Im Kapitalismus wird Gemüse, Kleidung, Wohnung und alles andere zur Ware. Dies wirkt auf den ersten Blick banal, ist es aber gar nicht: lebensnotwendige Dinge sind nicht frei zugänglich, sondern nur im Tausch zu haben gegen andere Waren, Arbeitskraft oder eben Geld dem allgemeinen Äquivalent zur Verrechnung all dieser Dinge. Stalins Satz „wer nicht arbeitet, soll auch nicht essen“ ist keine abstruse Grausamkeit, sondern ganz normaler Teil einer Logik des Tauschs. Diese Logik ist aber gar nicht logisch, sondern zutiefst irrational. Rational wäre es, festzustellen, dass es schon lange die Möglichkeiten gibt, die Grundbedürfnisse aller Menschen zu befriedigen. Die fortgeschrittene Industrialisierung ermöglicht dies sogar bei geringerem Arbeitseinsatz.

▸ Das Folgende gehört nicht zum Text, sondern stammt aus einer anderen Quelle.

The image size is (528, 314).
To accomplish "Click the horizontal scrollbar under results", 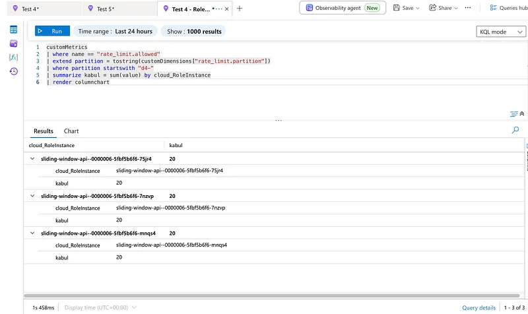I will 271,296.
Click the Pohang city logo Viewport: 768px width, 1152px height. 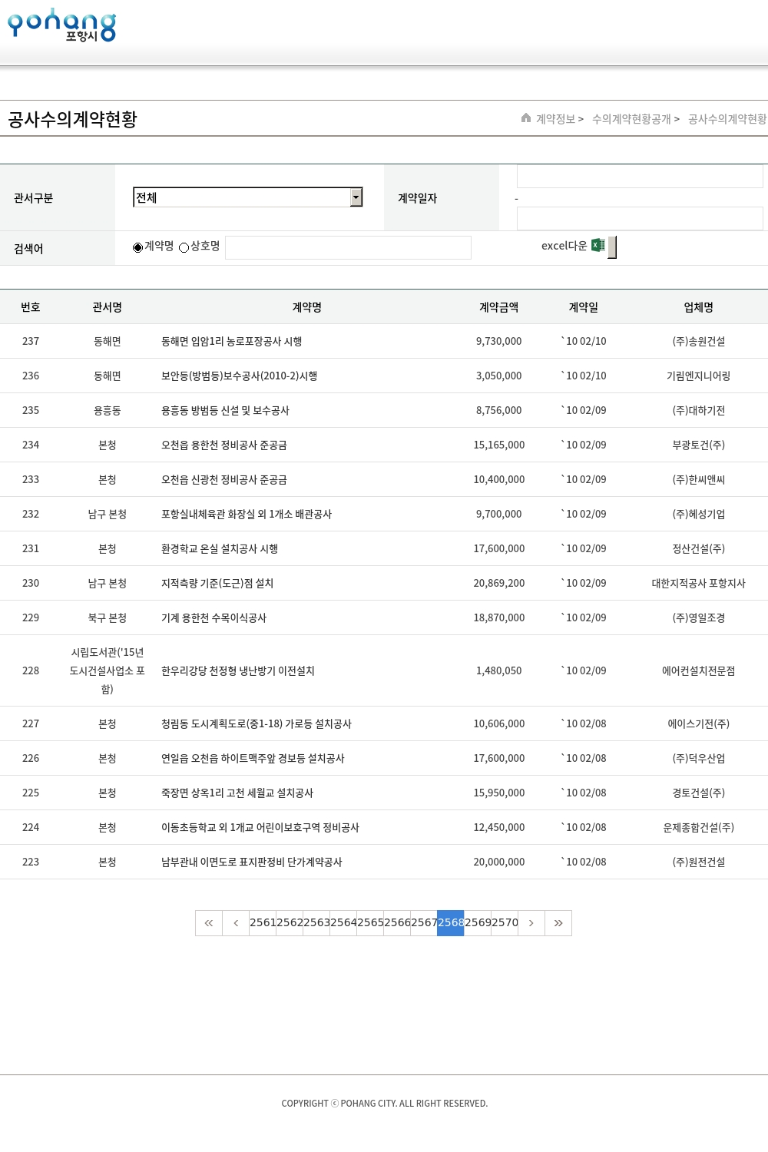tap(61, 25)
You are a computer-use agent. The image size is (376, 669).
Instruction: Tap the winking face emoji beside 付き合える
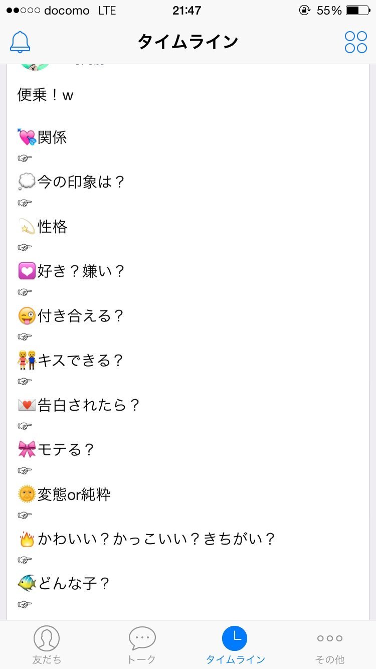27,316
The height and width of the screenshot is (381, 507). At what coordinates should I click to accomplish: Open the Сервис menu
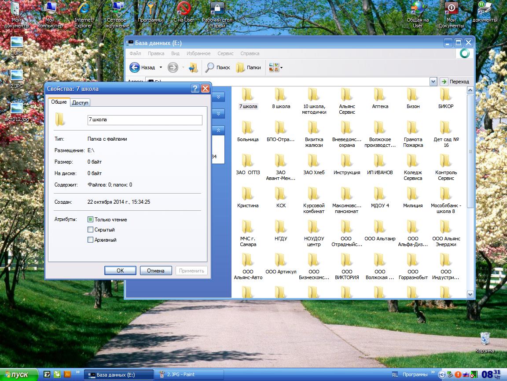225,53
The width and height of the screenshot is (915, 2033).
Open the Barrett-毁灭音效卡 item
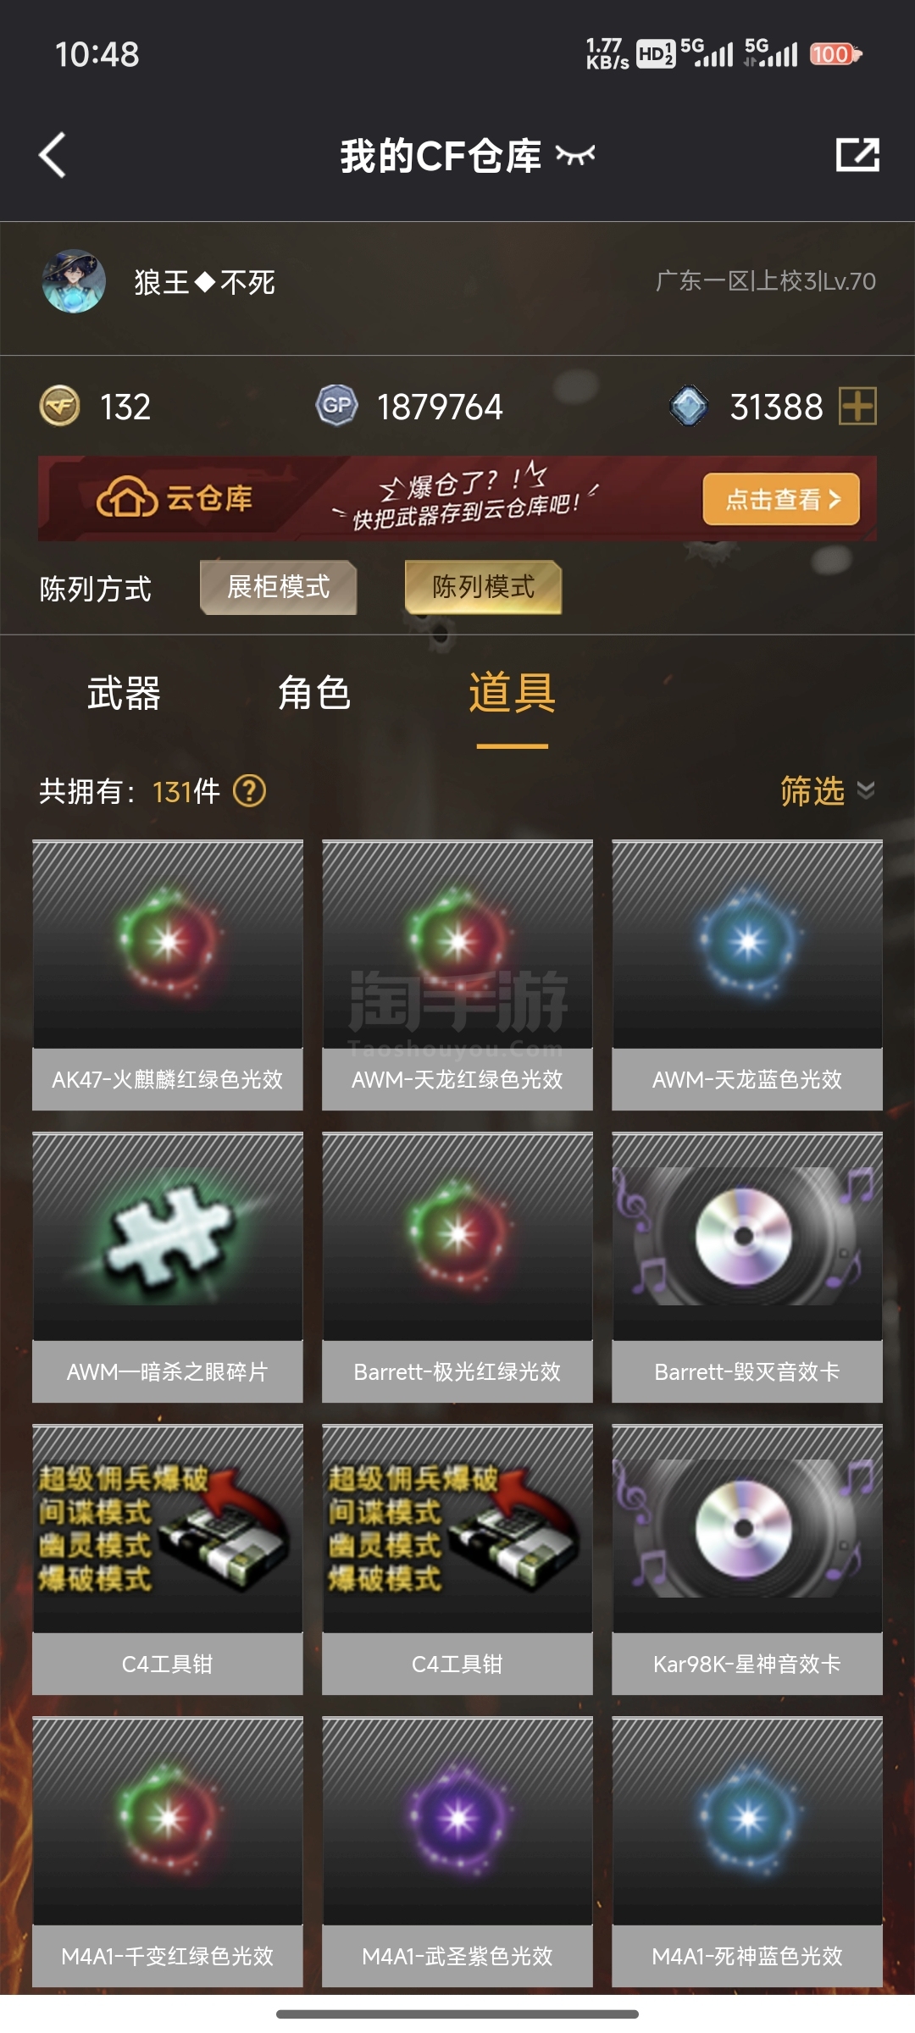click(747, 1267)
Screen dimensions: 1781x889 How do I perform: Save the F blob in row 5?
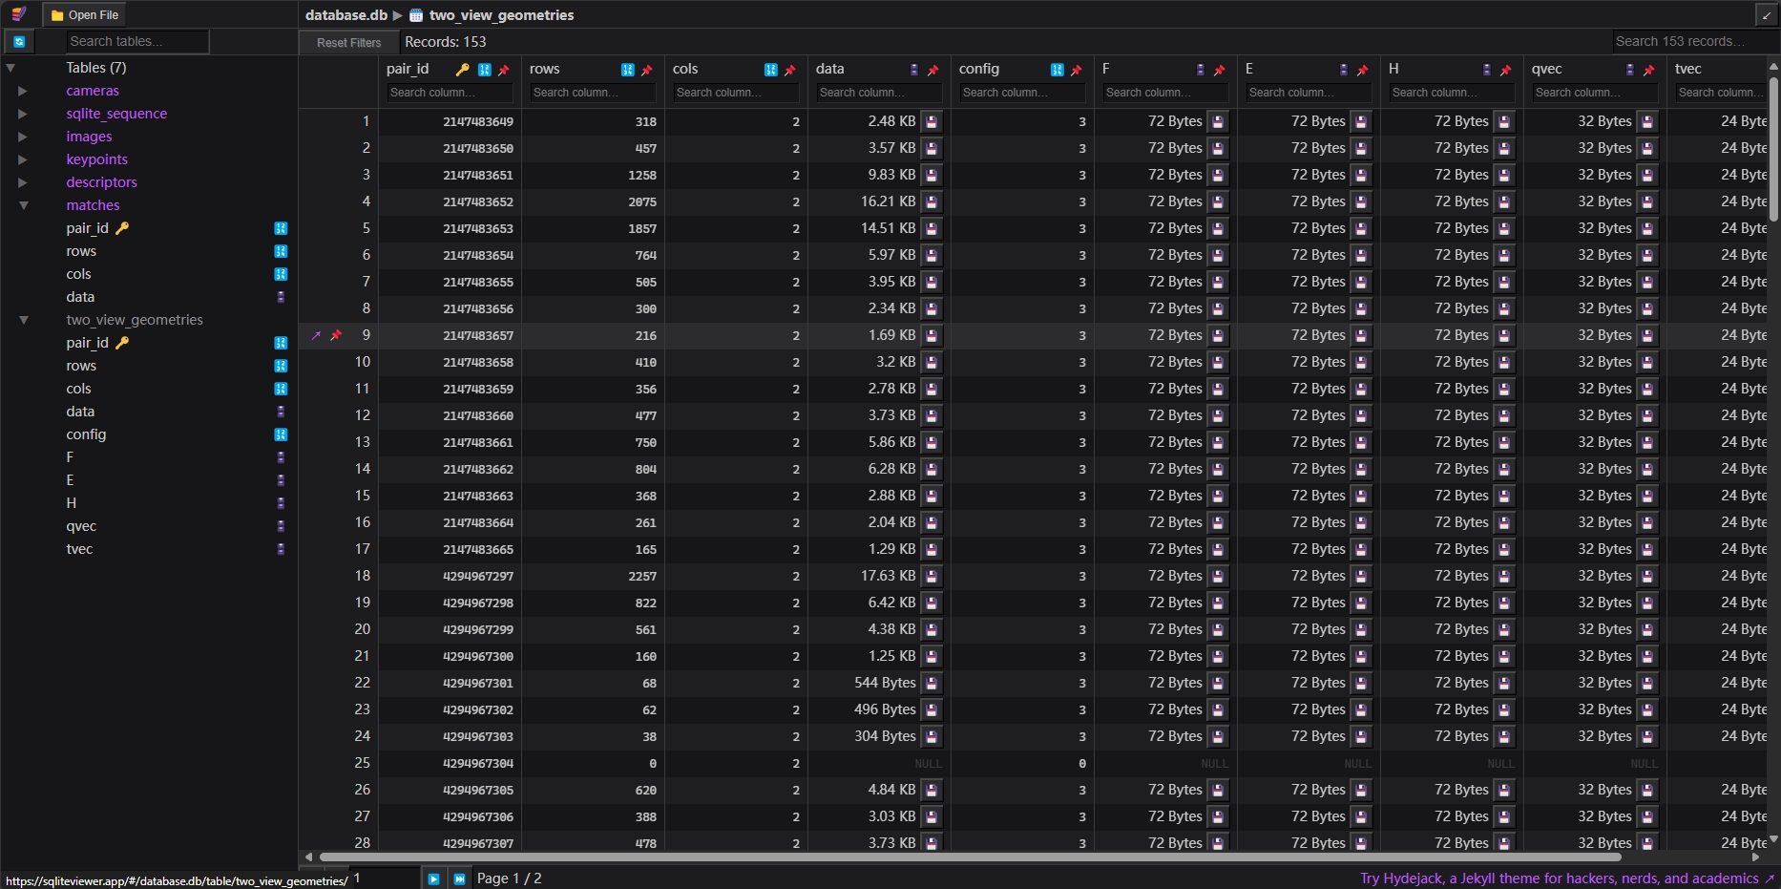[x=1218, y=229]
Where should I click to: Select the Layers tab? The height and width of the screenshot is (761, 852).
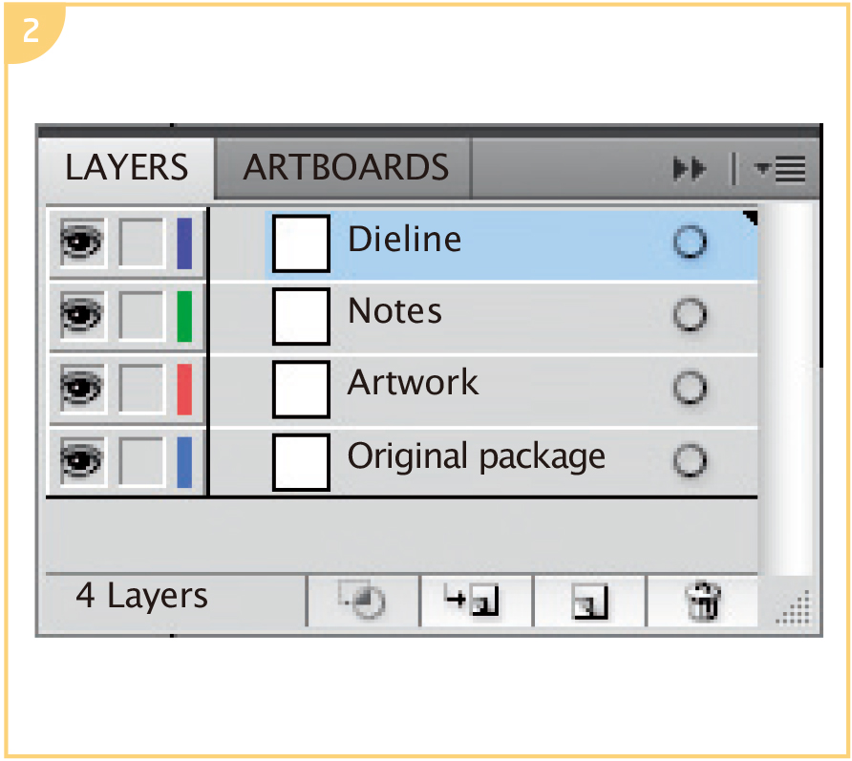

Statt die verbleibenden Tätigkeiten auf alle zu verteilen, gibt es trotzdem den gesellschaftlichen Zwang, zu arbeiten. So kommt es, dass ein Teil der Gesellschaft die ganze Zeit arbeitet möglichst noch 6 Tage die Woche - , während andere als „arbeitslos“ stigmatisiert und von gesellschaftlichem Reichtum ausgegrenzt zusehendst verelenden. Das ist alles ganz und gar nicht rational gemessen an den Möglichkeiten menschlicher Emanzipation.

Wir verteilen hier also kein Essen im Sinne einer karitativen Aktion für die Hungrigen dieser Welt, sondern als Protest gegen diesen ganzen
O Quatsch
O Irrsinn
O kapitalistischen Verwertungszwang
O Kokolores
Dass Menschen von öffentlichen Plätzen vertrieben werden ist Teil der gleichen „Logik“. Ungehorsam gegen die herrschenden Verhältnisse fängt an mit einer Praxis der Aneignung. Öffentliche Plätze nehmen wir uns, vertreiben lassen wir uns nicht zumindest nicht für lange.